> WHAT TO DO: Return the lines that run from the line containing "At what coordinates" through the end of the entries, both ends included. Leave out all pictures.

[[ DATASET EXCERPTS, beginning ]]

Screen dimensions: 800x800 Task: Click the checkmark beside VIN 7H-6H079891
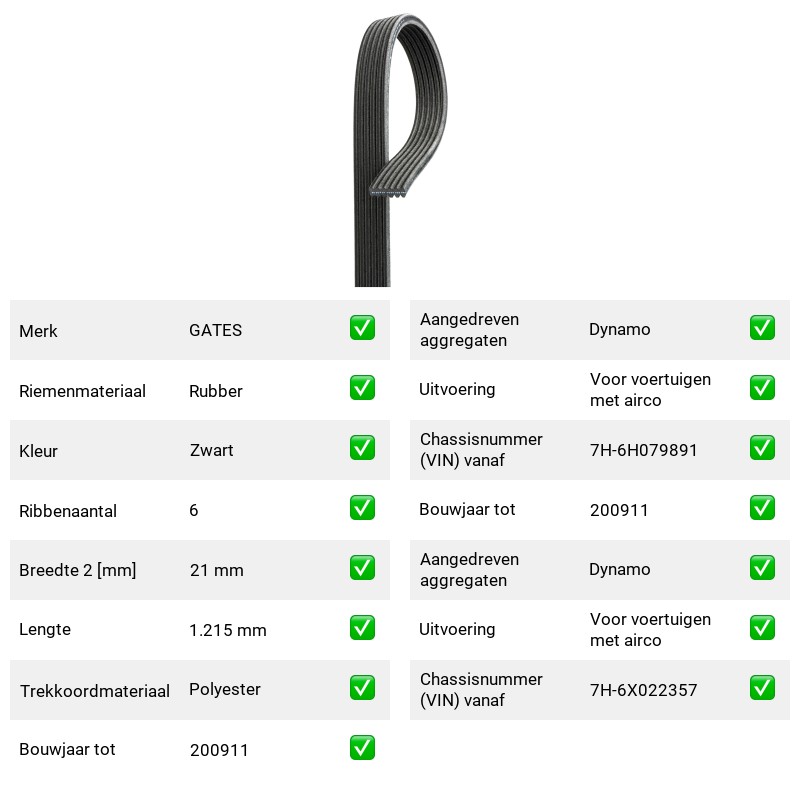[x=762, y=447]
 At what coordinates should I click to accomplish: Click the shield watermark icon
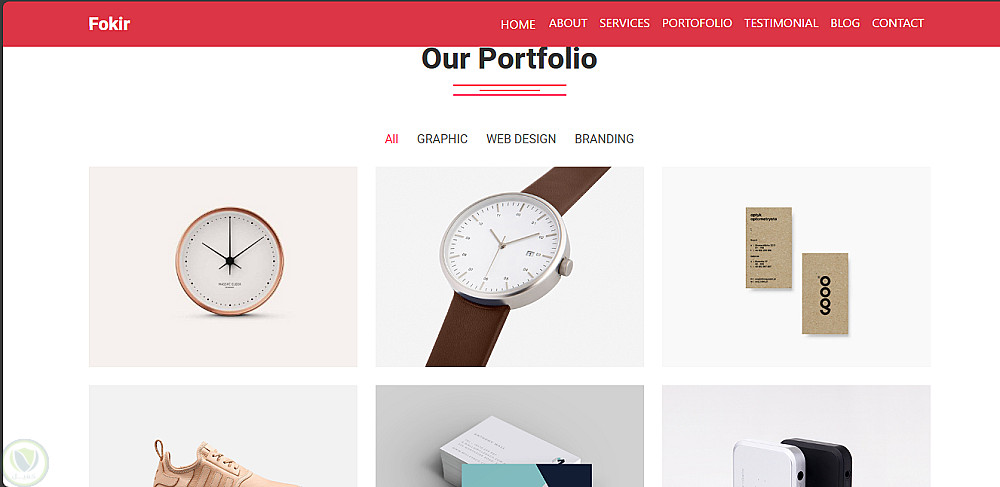point(26,463)

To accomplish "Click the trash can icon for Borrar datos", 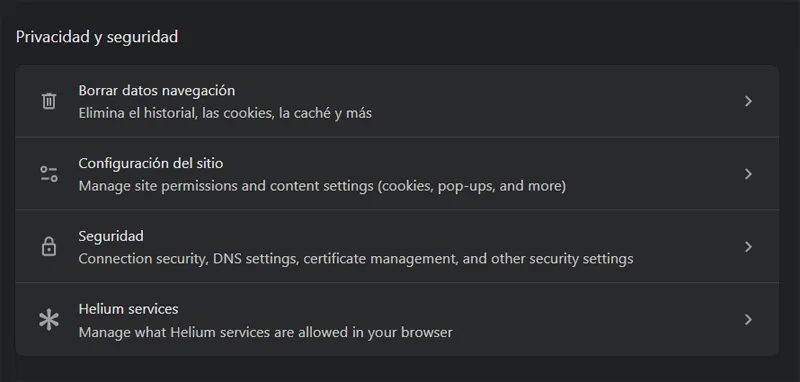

[[ DATASET EXCERPTS, end ]]

> THE COMPLETED TASK:
 At what coordinates should I click to accomplish: Click the shield watermark icon
point(26,463)

To accomplish "Click the trash can icon for Borrar datos", 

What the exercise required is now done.